Lompat ke konten Lompat ke sidebar Lompat ke footer

Perlu Konsistensi*



            Energi merupakan hal yang amat vital bagi suatu negara. Dengan ketersediaan energi yang cukup, mobilitas perekonomian dapat berjalan dengan baik.
            Sekarang energi yang menjadi permasalahan adalah BBM. Sebentar lagi harga BBM akan naik seiring pengurangan subsidi BBM. Walau dirasa berat, inilah jalan yang tepat untuk menyelamatkan fiskal negara ini. Untuk itulah pemikiran mencari energi alternatif menjadi suatu hal yang penting. Mengingat pula BBM merupakan sumber daya yang tidak terbarukan, lama kelamaan ketersediaannya akan langka. Jadi tinggal menunggu waktu saja harga BBM akan menjulang tinggi, entah 20 tahun lagi atau berapa puluh tahun lagi.

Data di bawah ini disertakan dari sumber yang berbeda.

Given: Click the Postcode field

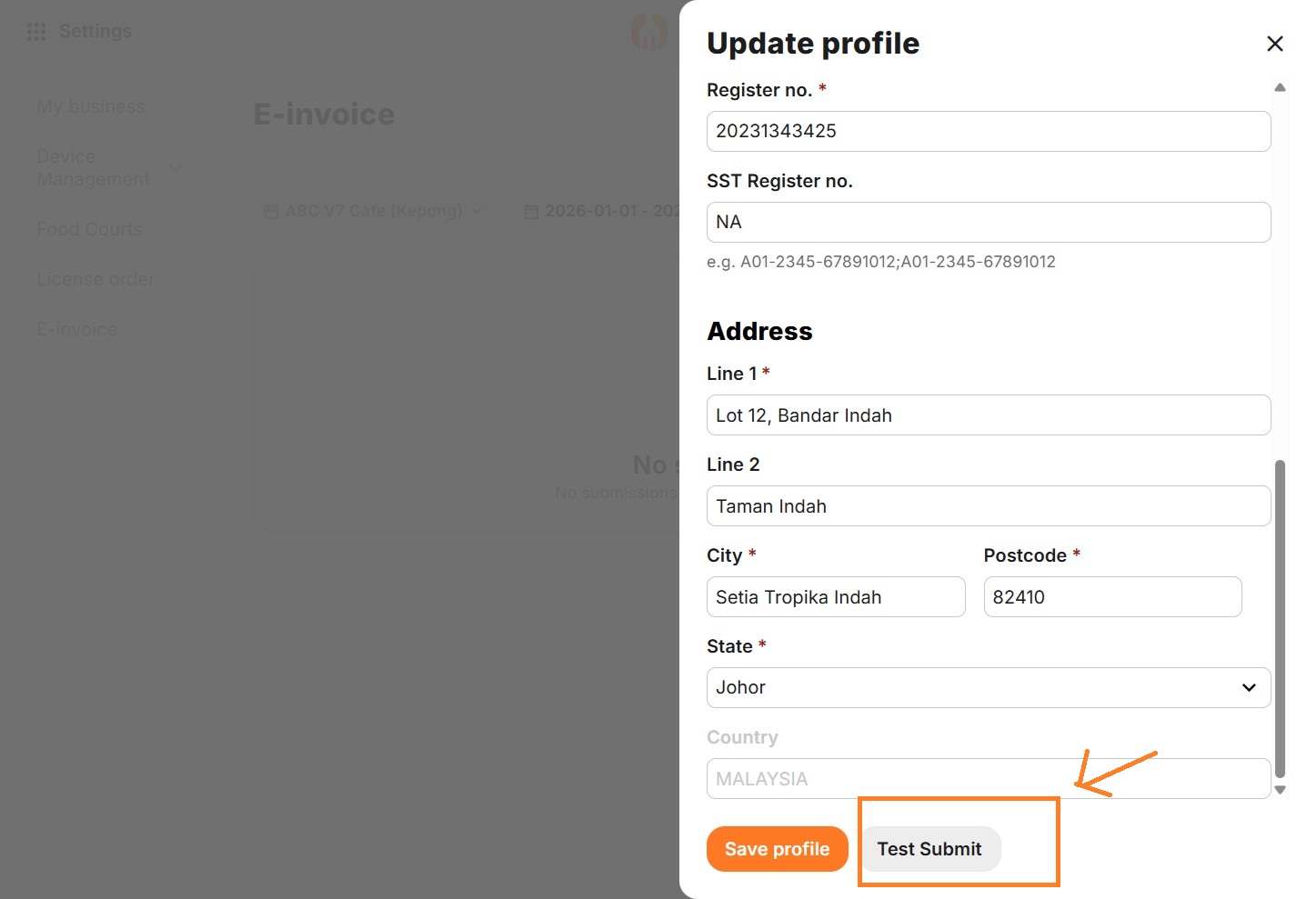Looking at the screenshot, I should 1111,597.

            Berbicara mengenai energi alternatif sebenarnya bukan perbincangan baru, banyak orang yang telah mengembangkan berbagai energi alternatif—khususnya yang terbarukan. Untuk kendaraan bermotor sendiri penggunaan energi alternatif seperti BBG dan tenaga listrik kiranya masih relevan menurut penulis.

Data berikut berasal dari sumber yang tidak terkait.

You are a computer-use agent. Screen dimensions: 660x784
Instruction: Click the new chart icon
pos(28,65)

            Pemerintah sebenarnya sudah menjatuhkan hati pada kedua energi alternatif ini (BBG dan tenaga listrik), namun lemahnya strategi dan alpanya konsistensi menyendat dalam implementasi konversi. Pengalaman membuktikan tanpa strategi dan konsistensi program konversi cenderung gagal. Pemerintah pernah mencanangkan konversi ke BBG, tapi nyatanya sampai sekarang belum jelas juntrungnya. Begitu pula dengan konversi ke tenaga listrik juga belum terlihat hasilnya.
            Melihat hal ini maka ada dua hal pokok yang perlu diperhatikan. Pertama, perlu adanya penggunaan strategi yang tepat. Bagaimana persiapannya, bagaimana regulasinya, bagaimana implementasinya, semua harus direncanakan dengan matang. Untuk konversi ke tenaga listrik misalnya kita dapat menggunakan strategi tepat pada hulu suplay listrik, yaitu pada pembangkit listrik. Pembangkit-pembangkit listrik dengan penggunaan tenaga terbarukan harus dijadikan pilihan utama. Kelebihan Indonesia sebagai negara kepulauan dapat kita manfaatkan. Kita dapat membuat pembangkit listrik tenaga angin misalnya, seperti yang akan dibangun di Kabupaten Bantul, DIY. Atau kita juga bisa membangun tenaga listrik tenaga ombak. Strategi-strategi taktis seperti ini perlu diperhatikan.
            Kedua, konsistensi. Tanpa adanya konsistensi niscaya program konversi energi mengarah ke kutub kegagalan. Jika pemerintah sudah merencanakan program konversi, konsistensi perlu dihadirkan sampai implementasi dan evaluasi.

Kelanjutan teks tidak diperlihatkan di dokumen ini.